28. Elément donneur de charges selon la revendication 26, dans lequel l'élément donneur
de charges contient au moins deux types de composés calixarène qui présentent des
valeurs de n différentes dans la formule générale (I).
29. Elément donneur de charges selon la revendication 26, dans lequel la surface de l'élément
donneur de charges est recouverte d'une couche de résine contenant le composé calixarène.
30. Elément donneur de charges selon la revendication 26, dans lequel le composé calixarène
est sous la forme de particules ayant un diamètre non supérieur à 10 µm.
31. Elément donneur de charges selon la revendication 26, dans lequel le composé calixarène
est contenu à raison de 0,01 à 20 parties en poids pour 100 parties en poids de la
résine utilisée dans la couche de résine.
32. Elément donneur de charges selon la revendication 26, dans lequel le composé calixarène
est contenu dans l'intérieur de l'élément donneur de charges.
33. Elément donneur de charges selon la revendication 26, dans lequel l'élément donneur
de charges est un élément égalisant l'épaisseur de la couche de toner.

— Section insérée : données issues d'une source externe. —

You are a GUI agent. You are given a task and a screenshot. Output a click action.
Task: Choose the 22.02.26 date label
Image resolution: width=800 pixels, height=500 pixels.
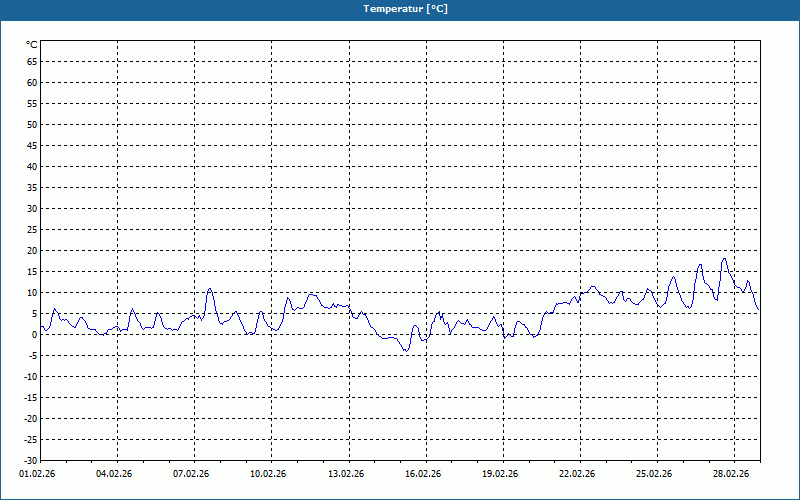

34. Elément donneur de charges selon la revendication 33, dans lequel l'élément égalisant
l'épaisseur de la couche de toner présente une rugosité superficielle de 0,5 à 10
µm en termes de rugosité moyenne en 10 points Rz.
35. Elément donneur de charges selon la revendication 26, dans lequel l'élément donneur
de charges est un élément de transfert de toner.
36. Elément donneur de charges selon la revendication 35, dans lequel l'élément de transfert
de toner possède une rugosité superficielle de 0,5 à 10 µm en termes de rugosité moyenne
en 10 points Rz.
37. Elément donneur de charges selon la revendication 26, dans lequel l'élément donneur
de charges est un véhicule.
38. Elément donneur de charges selon la revendication 37, dans lequel le véhicule est
un véhicule de type liant produit par mélange de particules magnétiques avec une résine,
puis pétrissage et pulvérisation du mélange, le composé calixarène étant contenu à
raison de 0,1 à 10 parties en poids pour 100 parties en poids de la résine.
39. Elément donneur de charges selon la revendication 37, dans lequel le véhicule est
un véhicule enrobé de résine qui comprend un noyau de véhicule contenant une particule
magnétique et une couche de résine contenant le composé calixarène, le noyau étant
recouvert d'une couche de résine et le composé calixarène étant contenu à raison de
0,001 à 10 parties en poids pour 100 parties en poids du noyau de véhicule.
40. Elément donneur de charges selon la revendication 39, dans lequel le véhicule enrobé
de résine comprend le composé calixarène fixé sur la surface de la couche de résine,
le composé calixarène étant contenu à raison de 0,001 à 10 parties en poids pour 100
parties en poids du noyau de véhicule.